本研究采用河南（HNYC）与四川（SCZJ）两种丹参生态型。通过组织培养技术培育幼苗[31]，筛选生长状态一致的植株移植至蛭石与珍珠岩1:1混合基质中，于光周期16/8小时、温度25/22°C（昼/夜）、相对湿度70%的人工气候室中培养。每三天浇灌1/2强度Hoagland营养液。待幼苗生长30天后，施加20 μmol L^?1 CdCl₂处理10天，以未处理组作为对照。

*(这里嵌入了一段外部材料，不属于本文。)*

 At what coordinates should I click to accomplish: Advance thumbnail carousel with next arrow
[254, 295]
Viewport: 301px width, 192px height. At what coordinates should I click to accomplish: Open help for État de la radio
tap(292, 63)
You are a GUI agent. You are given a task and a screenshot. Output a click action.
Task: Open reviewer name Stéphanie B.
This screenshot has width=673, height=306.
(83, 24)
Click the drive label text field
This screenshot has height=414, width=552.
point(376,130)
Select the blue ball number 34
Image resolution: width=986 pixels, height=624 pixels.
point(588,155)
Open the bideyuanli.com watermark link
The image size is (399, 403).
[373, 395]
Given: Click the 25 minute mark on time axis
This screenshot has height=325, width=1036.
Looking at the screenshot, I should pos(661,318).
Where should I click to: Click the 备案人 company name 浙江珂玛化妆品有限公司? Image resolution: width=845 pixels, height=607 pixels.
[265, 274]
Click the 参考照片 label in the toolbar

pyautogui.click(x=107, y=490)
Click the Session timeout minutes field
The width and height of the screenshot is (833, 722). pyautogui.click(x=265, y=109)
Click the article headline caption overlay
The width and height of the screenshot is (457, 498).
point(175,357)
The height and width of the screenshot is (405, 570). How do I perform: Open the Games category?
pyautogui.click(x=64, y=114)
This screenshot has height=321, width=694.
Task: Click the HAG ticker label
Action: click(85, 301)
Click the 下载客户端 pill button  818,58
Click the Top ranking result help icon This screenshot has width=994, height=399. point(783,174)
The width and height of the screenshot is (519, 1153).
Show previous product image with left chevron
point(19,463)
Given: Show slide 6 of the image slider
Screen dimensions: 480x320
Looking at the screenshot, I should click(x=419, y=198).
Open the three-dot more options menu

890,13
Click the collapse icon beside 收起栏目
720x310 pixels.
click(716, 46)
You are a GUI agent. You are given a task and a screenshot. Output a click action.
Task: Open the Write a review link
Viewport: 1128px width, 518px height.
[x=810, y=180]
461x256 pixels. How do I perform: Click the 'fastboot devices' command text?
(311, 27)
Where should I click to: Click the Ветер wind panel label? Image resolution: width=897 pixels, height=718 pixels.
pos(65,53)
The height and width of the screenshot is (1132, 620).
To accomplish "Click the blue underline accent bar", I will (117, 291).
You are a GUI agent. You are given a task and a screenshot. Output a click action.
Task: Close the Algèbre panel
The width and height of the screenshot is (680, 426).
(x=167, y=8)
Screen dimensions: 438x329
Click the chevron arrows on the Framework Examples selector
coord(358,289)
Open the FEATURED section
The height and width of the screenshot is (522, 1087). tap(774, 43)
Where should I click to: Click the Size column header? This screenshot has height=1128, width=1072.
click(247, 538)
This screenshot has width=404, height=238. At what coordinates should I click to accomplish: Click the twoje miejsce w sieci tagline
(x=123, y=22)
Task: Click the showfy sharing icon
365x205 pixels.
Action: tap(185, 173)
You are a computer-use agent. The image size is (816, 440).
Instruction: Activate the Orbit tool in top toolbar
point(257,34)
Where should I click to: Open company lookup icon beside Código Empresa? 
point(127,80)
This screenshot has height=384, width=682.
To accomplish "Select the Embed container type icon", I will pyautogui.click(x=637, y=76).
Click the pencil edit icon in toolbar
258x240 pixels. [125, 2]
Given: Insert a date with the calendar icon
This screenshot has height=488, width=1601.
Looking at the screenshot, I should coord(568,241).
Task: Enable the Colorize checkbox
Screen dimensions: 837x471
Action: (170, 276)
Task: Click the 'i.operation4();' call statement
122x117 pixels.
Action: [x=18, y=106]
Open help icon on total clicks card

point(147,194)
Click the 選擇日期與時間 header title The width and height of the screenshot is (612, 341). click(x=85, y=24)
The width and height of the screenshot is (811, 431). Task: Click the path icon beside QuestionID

Cd accumulation in differential S. miltiorrhiza ecotypes

两种生态型在20 μmol L^?1 Cd胁迫下均未出现叶片变色、根长缩短或鲜重显著变化（图1A-C），表明其具备Cd耐性。但HNYC的根鲜重与根长显著高于SCZJ（图1B-C）。Cd胁迫下HNYC根部Cd积累量显著高于SCZJ（图1D），而地上部无显著差异（图1E），说明Cd主要在根部滞留。亚细胞分布显示HNYC细胞壁Cd占比（68.3%）显著高于SCZJ（52.1%）（图1F），暗示细胞壁是Cd固定的关键场所。

Discussion

果胶（pectin）与半纤维素（hemicellulose）是植物细胞壁镉结合能力的主导因素（附表S11）[21,22,[39]-[50]]。本研究发现两种生态型虽均通过羧基配位与多糖重塑机制吸附Cd，但策略迥异：SCZJ通过高PME活性驱动果胶去甲基化，暴露出更多半乳糖醛酸（GalA）位点（提升9.16%），增强Cd²⁺配位固定；而HNYC则在Cd胁迫下显著提升半纤维素组分糖醛酸含量，木糖增幅达20.24%，且木葡聚糖内转糖基酶/水解酶基因（如SmXTH24）显著上调，促进木聚糖合成以强化Cd超积累。这种分化适应为生态型特异性镉积累提供了生理与分子证据。

Conclusion

根细胞壁多糖的差异化重塑是导致两种生态型镉积累差异的关键。SCZJ通过PME介导的果胶去甲基化提升GalA含量，增强镉固定；HNYC则依赖XTH驱动的半纤维素木糖富集促进镉超积累。基于此，提出双基因（XTH与PME）编辑策略，有望同步实现低镉药材育种与土壤修复应用。